Can you write out, word for word, the part of the stroke prediction page below that begins at the words "Develop and evaluate" and stops after "Mass Index (BMI)"?
┌─ SUPPLIED PASSAGE
Stroke Prediction Analysis

Machine Learning Models for Healthcare Risk Assessment

Anit Mathew | Master's Thesis Research

Dataset Size
4,981
Patient Records Analyzed
Models Tested
4
ML Algorithms Evaluated
Best Accuracy
95%
Original Data Performance
Features
10
Clinical Variables

Research Overview

Objective

🎯 Primary Goal

Develop and evaluate machine learning models to predict stroke risk using clinical and demographic data, enabling early intervention and improved patient outcomes.

📊 Clinical Variables

  • Age & Gender
  • Hypertension Status
  • Heart Disease History
  • Marriage Status
  • Work Type & Residence
  • Average Glucose Level
  • Body Mass Index (BMI)
  • Smoking Status

Methodology

Process
Step 01
Data Collection & Preprocessing
Collected 4,981 patient records with 10 clinical features. Performed data cleaning, handled missing values, and encoded categorical variables for model training.
Step 02
Oversampling Strategy
Applied oversampling to address class imbalance in stroke cases. Created balanced datasets for comprehensive model evaluation across age groups (above/below 65).
└─
┌─ PROVIDED RECORDS
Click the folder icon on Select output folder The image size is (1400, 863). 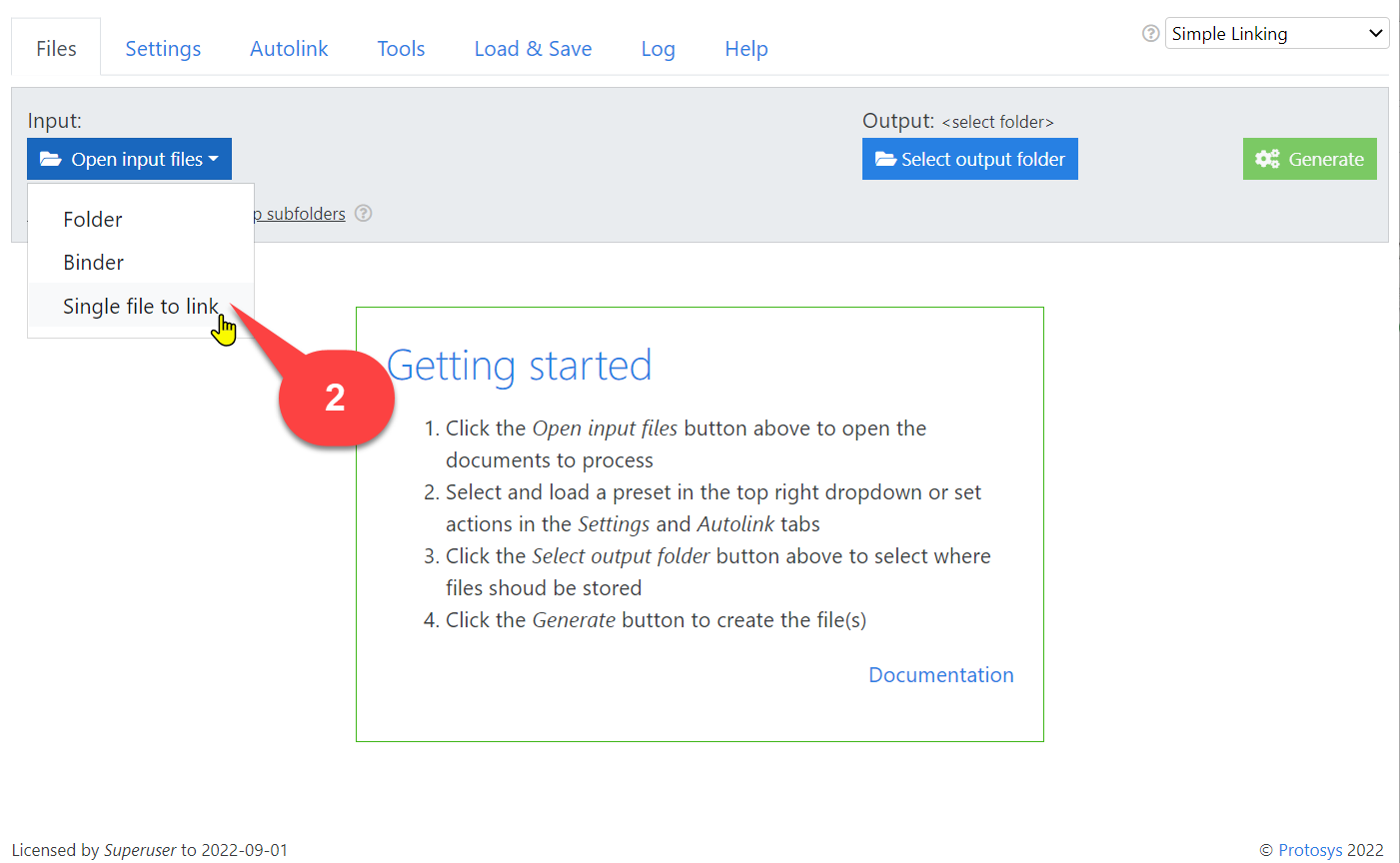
└─
┌─ PROVIDED RECORDS
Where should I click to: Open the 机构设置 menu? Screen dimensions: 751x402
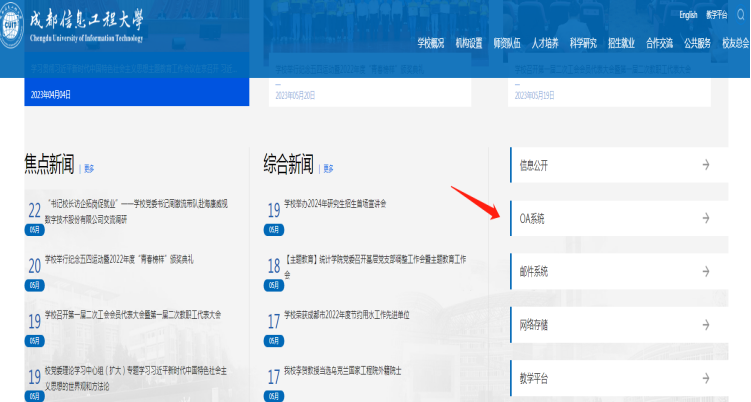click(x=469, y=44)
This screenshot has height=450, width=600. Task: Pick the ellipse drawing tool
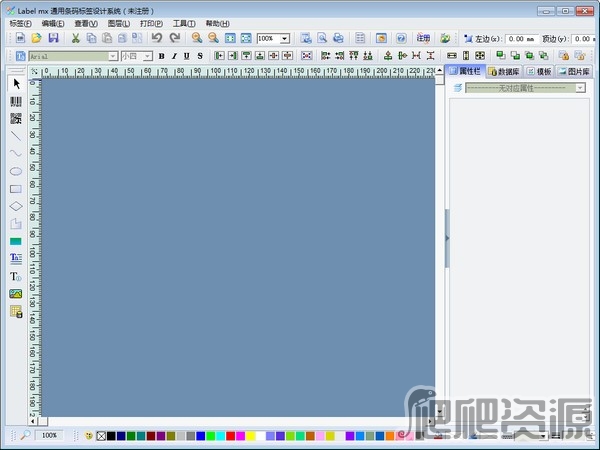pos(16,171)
└─
(RESULT OF THE TASK):
Develop and evaluate machine learning models to predict stroke risk using clinical and demographic data, enabling early intervention and improved patient outcomes.

📊 Clinical Variables

  • Age & Gender
  • Hypertension Status
  • Heart Disease History
  • Marriage Status
  • Work Type & Residence
  • Average Glucose Level
  • Body Mass Index (BMI)